▸ **PROVIDED DATA**:
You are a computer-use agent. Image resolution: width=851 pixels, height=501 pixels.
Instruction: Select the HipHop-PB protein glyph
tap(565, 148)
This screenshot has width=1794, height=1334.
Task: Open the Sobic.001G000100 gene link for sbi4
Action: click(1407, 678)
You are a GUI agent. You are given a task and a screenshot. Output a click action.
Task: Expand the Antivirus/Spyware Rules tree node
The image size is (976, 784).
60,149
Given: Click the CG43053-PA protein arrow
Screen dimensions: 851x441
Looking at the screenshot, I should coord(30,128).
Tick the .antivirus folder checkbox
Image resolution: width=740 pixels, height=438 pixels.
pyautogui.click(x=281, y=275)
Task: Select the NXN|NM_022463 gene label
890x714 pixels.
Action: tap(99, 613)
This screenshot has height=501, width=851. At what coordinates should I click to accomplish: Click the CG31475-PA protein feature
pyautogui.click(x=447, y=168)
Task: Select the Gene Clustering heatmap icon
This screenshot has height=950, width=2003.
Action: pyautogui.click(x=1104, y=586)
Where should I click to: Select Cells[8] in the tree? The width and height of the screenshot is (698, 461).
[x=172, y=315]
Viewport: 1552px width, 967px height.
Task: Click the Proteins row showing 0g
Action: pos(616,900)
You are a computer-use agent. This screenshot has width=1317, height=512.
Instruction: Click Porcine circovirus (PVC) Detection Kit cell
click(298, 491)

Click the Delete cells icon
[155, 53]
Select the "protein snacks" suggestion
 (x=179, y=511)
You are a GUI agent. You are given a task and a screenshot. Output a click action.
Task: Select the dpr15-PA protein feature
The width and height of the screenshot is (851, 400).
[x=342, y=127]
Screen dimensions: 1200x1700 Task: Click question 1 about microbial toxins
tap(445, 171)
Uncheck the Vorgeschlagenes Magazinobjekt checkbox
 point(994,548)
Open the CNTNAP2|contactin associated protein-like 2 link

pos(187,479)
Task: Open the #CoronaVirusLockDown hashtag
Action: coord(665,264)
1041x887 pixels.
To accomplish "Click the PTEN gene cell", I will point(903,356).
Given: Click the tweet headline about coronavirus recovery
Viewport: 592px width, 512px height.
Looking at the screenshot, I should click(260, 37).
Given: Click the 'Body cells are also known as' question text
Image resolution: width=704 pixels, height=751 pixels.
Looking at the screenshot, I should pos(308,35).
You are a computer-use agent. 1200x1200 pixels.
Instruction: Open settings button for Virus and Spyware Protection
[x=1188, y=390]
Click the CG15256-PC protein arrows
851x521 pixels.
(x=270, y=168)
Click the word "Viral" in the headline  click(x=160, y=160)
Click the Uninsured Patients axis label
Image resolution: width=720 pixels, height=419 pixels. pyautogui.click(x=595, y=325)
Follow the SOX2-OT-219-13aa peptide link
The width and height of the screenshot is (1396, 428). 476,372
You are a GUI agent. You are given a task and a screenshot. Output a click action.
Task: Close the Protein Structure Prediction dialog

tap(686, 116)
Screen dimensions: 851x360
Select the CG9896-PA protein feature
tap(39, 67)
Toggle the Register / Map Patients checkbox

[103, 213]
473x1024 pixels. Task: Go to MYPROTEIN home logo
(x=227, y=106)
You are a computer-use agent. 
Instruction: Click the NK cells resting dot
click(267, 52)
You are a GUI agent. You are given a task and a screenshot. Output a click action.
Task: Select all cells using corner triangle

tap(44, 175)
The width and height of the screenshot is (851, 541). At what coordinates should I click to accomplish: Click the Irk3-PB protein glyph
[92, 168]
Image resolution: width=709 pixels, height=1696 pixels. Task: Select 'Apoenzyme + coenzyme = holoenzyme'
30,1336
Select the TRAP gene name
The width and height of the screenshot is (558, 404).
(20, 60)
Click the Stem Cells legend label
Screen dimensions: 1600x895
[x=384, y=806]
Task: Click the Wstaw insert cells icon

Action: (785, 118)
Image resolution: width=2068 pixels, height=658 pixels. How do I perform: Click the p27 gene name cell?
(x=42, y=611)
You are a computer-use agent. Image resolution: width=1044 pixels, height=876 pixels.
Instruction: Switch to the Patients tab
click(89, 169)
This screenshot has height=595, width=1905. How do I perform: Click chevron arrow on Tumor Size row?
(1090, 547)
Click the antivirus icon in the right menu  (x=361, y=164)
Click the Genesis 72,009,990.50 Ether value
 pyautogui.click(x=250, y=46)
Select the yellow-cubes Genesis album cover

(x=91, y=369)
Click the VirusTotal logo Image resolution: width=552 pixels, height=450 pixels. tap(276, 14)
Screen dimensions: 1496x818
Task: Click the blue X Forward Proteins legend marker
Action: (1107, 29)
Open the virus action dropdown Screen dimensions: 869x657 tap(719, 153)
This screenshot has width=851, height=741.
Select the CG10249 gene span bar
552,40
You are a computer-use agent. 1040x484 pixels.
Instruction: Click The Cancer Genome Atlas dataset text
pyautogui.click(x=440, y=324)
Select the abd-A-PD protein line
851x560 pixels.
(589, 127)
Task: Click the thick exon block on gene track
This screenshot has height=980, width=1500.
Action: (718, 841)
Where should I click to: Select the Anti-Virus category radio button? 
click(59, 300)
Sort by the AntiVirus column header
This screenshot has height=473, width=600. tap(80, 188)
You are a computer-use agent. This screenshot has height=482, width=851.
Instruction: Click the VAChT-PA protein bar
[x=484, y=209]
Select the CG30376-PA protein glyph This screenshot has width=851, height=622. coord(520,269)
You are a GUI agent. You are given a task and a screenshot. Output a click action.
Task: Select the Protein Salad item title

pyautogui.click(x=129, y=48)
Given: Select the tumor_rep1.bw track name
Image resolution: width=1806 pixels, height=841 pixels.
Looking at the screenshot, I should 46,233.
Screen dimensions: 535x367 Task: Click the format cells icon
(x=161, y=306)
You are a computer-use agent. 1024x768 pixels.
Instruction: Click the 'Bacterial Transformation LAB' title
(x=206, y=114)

▸ **ACTION ITEM**:
Each record shown above is to be given again exactly.

▸ **ANSWER TO THE EXERCISE**:
You are a computer-use agent. Image resolution: width=851 pixels, height=501 pixels.
Instruction: Select the HipHop-PB protein glyph
tap(565, 148)
This screenshot has width=1794, height=1334.
Task: Open the Sobic.001G000100 gene link for sbi4
Action: click(1407, 678)
You are a GUI agent. You are given a task and a screenshot. Output a click action.
Task: Expand the Antivirus/Spyware Rules tree node
The image size is (976, 784).
60,149
Given: Click the CG43053-PA protein arrow
Screen dimensions: 851x441
Looking at the screenshot, I should coord(30,128).
Tick the .antivirus folder checkbox
Image resolution: width=740 pixels, height=438 pixels.
pyautogui.click(x=281, y=275)
Task: Select the NXN|NM_022463 gene label
890x714 pixels.
Action: tap(99, 613)
This screenshot has height=501, width=851. At what coordinates should I click to accomplish: Click the CG31475-PA protein feature
pyautogui.click(x=447, y=168)
Task: Select the Gene Clustering heatmap icon
This screenshot has height=950, width=2003.
Action: pyautogui.click(x=1104, y=586)
Where should I click to: Select Cells[8] in the tree? The width and height of the screenshot is (698, 461).
[x=172, y=315]
Viewport: 1552px width, 967px height.
Task: Click the Proteins row showing 0g
Action: pos(616,900)
You are a computer-use agent. This screenshot has width=1317, height=512.
Instruction: Click Porcine circovirus (PVC) Detection Kit cell
click(298, 491)

Click the Delete cells icon
[155, 53]
Select the "protein snacks" suggestion
 (x=179, y=511)
You are a GUI agent. You are given a task and a screenshot. Output a click action.
Task: Select the dpr15-PA protein feature
The width and height of the screenshot is (851, 400).
[x=342, y=127]
Screen dimensions: 1200x1700 Task: Click question 1 about microbial toxins
tap(445, 171)
Uncheck the Vorgeschlagenes Magazinobjekt checkbox
 point(994,548)
Open the CNTNAP2|contactin associated protein-like 2 link

pos(187,479)
Task: Open the #CoronaVirusLockDown hashtag
Action: coord(665,264)
1041x887 pixels.
To accomplish "Click the PTEN gene cell", I will point(903,356).
Given: Click the tweet headline about coronavirus recovery
Viewport: 592px width, 512px height.
Looking at the screenshot, I should click(260, 37).
Given: Click the 'Body cells are also known as' question text
Image resolution: width=704 pixels, height=751 pixels.
Looking at the screenshot, I should pos(308,35).
You are a computer-use agent. 1200x1200 pixels.
Instruction: Open settings button for Virus and Spyware Protection
[x=1188, y=390]
Click the CG15256-PC protein arrows
851x521 pixels.
(x=270, y=168)
Click the word "Viral" in the headline  click(x=160, y=160)
Click the Uninsured Patients axis label
Image resolution: width=720 pixels, height=419 pixels. pyautogui.click(x=595, y=325)
Follow the SOX2-OT-219-13aa peptide link
The width and height of the screenshot is (1396, 428). 476,372
You are a GUI agent. You are given a task and a screenshot. Output a click action.
Task: Close the Protein Structure Prediction dialog

tap(686, 116)
Screen dimensions: 851x360
Select the CG9896-PA protein feature
tap(39, 67)
Toggle the Register / Map Patients checkbox

[103, 213]
473x1024 pixels. Task: Go to MYPROTEIN home logo
(x=227, y=106)
You are a computer-use agent. 
Instruction: Click the NK cells resting dot
click(267, 52)
You are a GUI agent. You are given a task and a screenshot. Output a click action.
Task: Select all cells using corner triangle

tap(44, 175)
The width and height of the screenshot is (851, 541). At what coordinates should I click to accomplish: Click the Irk3-PB protein glyph
[92, 168]
Image resolution: width=709 pixels, height=1696 pixels. Task: Select 'Apoenzyme + coenzyme = holoenzyme'
30,1336
Select the TRAP gene name
The width and height of the screenshot is (558, 404).
(20, 60)
Click the Stem Cells legend label
Screen dimensions: 1600x895
[x=384, y=806]
Task: Click the Wstaw insert cells icon

Action: (785, 118)
Image resolution: width=2068 pixels, height=658 pixels. How do I perform: Click the p27 gene name cell?
(x=42, y=611)
You are a computer-use agent. Image resolution: width=1044 pixels, height=876 pixels.
Instruction: Switch to the Patients tab
click(89, 169)
This screenshot has height=595, width=1905. How do I perform: Click chevron arrow on Tumor Size row?
(1090, 547)
Click the antivirus icon in the right menu  (x=361, y=164)
Click the Genesis 72,009,990.50 Ether value
 pyautogui.click(x=250, y=46)
Select the yellow-cubes Genesis album cover

(x=91, y=369)
Click the VirusTotal logo Image resolution: width=552 pixels, height=450 pixels. tap(276, 14)
Screen dimensions: 1496x818
Task: Click the blue X Forward Proteins legend marker
Action: (1107, 29)
Open the virus action dropdown Screen dimensions: 869x657 tap(719, 153)
This screenshot has width=851, height=741.
Select the CG10249 gene span bar
552,40
You are a computer-use agent. 1040x484 pixels.
Instruction: Click The Cancer Genome Atlas dataset text
pyautogui.click(x=440, y=324)
Select the abd-A-PD protein line
851x560 pixels.
(589, 127)
Task: Click the thick exon block on gene track
This screenshot has height=980, width=1500.
Action: (718, 841)
Where should I click to: Select the Anti-Virus category radio button? 
click(59, 300)
Sort by the AntiVirus column header
This screenshot has height=473, width=600. tap(80, 188)
You are a computer-use agent. This screenshot has height=482, width=851.
Instruction: Click the VAChT-PA protein bar
[x=484, y=209]
Select the CG30376-PA protein glyph This screenshot has width=851, height=622. coord(520,269)
You are a GUI agent. You are given a task and a screenshot. Output a click action.
Task: Select the Protein Salad item title

pyautogui.click(x=129, y=48)
Given: Select the tumor_rep1.bw track name
Image resolution: width=1806 pixels, height=841 pixels.
Looking at the screenshot, I should 46,233.
Screen dimensions: 535x367 Task: Click the format cells icon
(x=161, y=306)
You are a computer-use agent. 1024x768 pixels.
Instruction: Click the 'Bacterial Transformation LAB' title
(x=206, y=114)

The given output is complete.